I wanted a carrot cake that was unfancy, easy to make, rustic, and somewhat healthy. Something I could feel good about whipping up and enjoying any old day of the week, stocking in the freezer for later, or sharing with a neighbor.
The cake is naturally sweetened with apple sauce and maple syrup and kept incredibly moist with avocado oil and low-fat buttermilk. The cake is baked in a 9 x 13-inch pan because everyone seems to have one of those. And it's topped with a honey cream cheese frosting that tastes just as amazing as one made with powdered sugar.
Trust me, this carrot cake recipe is one that you'll feel good about eating, sharing with family and friends, and want to make over and over again!
Ingredients
- Unsweetened apple sauce
- Avocado oil
- Low-fat buttermilk
- Eggs
- Maple syrup
- Vanilla extract
- White whole wheat flour
- Baking powder + baking soda + salt
- Cinnamon
- Carrots
- Apple - I recommend Fuji, Honeycrisp, or Pink Lady
- Cream cheese - reduced-fat is fine
- Honey
Instructions
- Mix the wet ingredients.
- Mix the dry ingredients.
- Add the dry ingredients to the wet ingredients and combine.
- Fold in the grated carrots and apples.
- Bake the in a 9 x 13-inch cake pan greased and lined with parchment paper.
- Mix together softened cream cheese and honey for the frosting.
- Cool the cake completely before frosting.
- Frost the cake and sprinkle the top with cinnamon. Enjoy!
Tips for success
- Line the cake pan with parchment paper - this adds an extra layer of protection against sticking. It also helps with easy removal of the cake from the fan, as you just lift the ends of the paper to bring the cake up.
- Finely chop carrots and apple in the food processor. This is so much faster than using a grater. But a box grater will work fine - just be sure to use the small holes for a very fine grate.
- Use freshly-grated carrots and apples. Do not buy pre-shredded carrots for this recipe - the texture will not be the same!
- Cool completely before frosting. Even if the cake is slightly warm, resist the urge to frost it! Any residual heat will melt the cream cheese frosting.
- Make the cake ahead of time. You can make this cake up to 1 day ahead before frosting, which makes it even easier and streamlined. Plus, carrot cake tastes better with time, so it will be even more delicious served the next day.
Possible modifications
This healthy carrot cake recipe leaves out the most controversial carrot cake ingredients in hopes that you will add them back in if that's your thing. Have it your way! If you'd like pineapple, nuts, raisins, or coconut, below are my suggestions for adding them in:
- Add pineapple - use 1 cup of well-drained, crushed pineapple in place of the grated apple.

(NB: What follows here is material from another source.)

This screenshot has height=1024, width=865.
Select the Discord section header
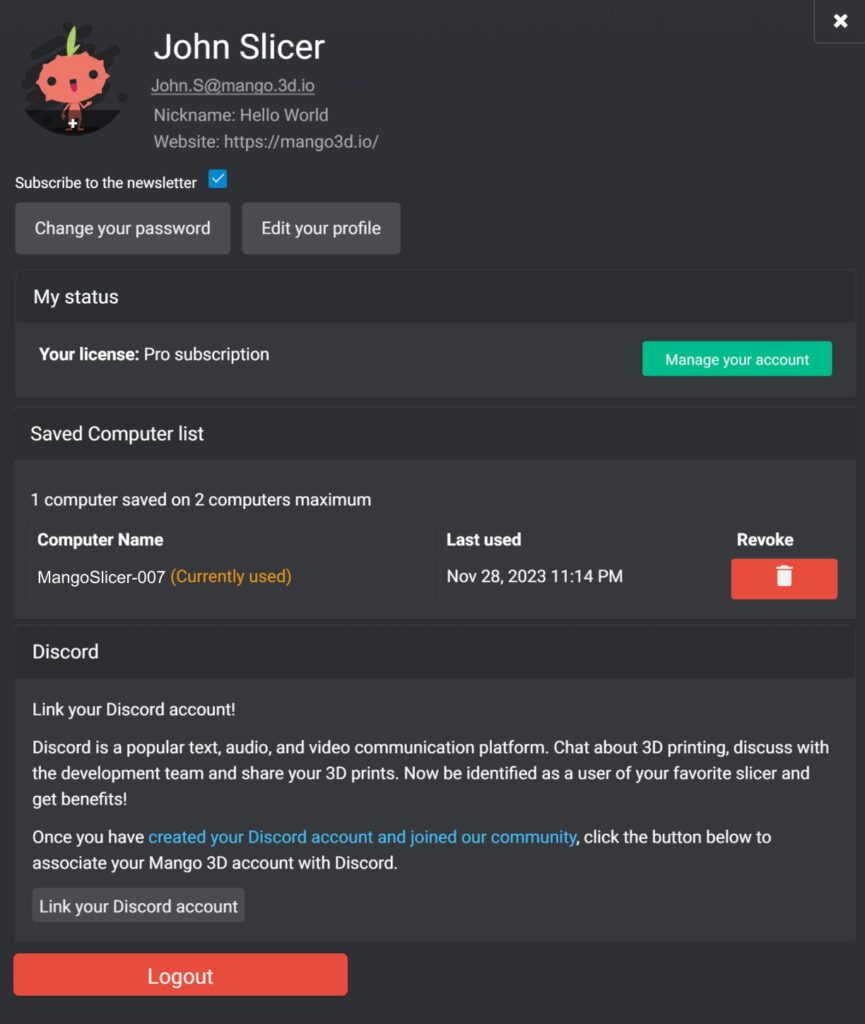[x=65, y=652]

- Add coconut - fold in 1 cup of unsweetened coconut along with the grated carrot and apple.
- Add nuts - fold in 1 cup of toasted, chopped nuts in with the grated carrot and apple.
- Add raisins - add ¾ cup golden raisins when you fold in the grated apples and carrots.
- Make it gluten-free - this type of 1-layer cake lends itself well to substitution with a gluten-free flour blend. I recommend Cup4Cup as a 1:1 substitute in most baked goods.
- Change the topping - I dusted my cake with cinnamon, but toasted coconut or toasted chopped nuts would also be delicious on the frosting!
Freezing and serving
Once your carrot cake is baked, there are a couple of options for storing, freezing, and serving it:
- Freeze unfrosted - cool the cake completely, then wrap it tightly in plastic. Place in an airtight container and freeze for up to 3 months. Thaw at room temperature for 2 hours before frosting and serving.
- Freeze frosted - I like to frost the cake, slice into bars, then freeze between layers of wax paper. When ready to enjoy a slice, place out at room temperature for 30 minutes before enjoying.
- Store unfrosted - you can make the cake up to a day ahead before frosting and serving it. Or, store in unfrosted slices in the fridge for up to 5 days, and frost as you'd like to enjoy a slice.
- Serve and store frosted - serve the cake at room temperature after frosting or chill and serve cold.
Are you ready to make this easy carrot cake recipe? I’m so excited for you to try this recipe. Once you get the chance to make it, please let me know how it turns out for you!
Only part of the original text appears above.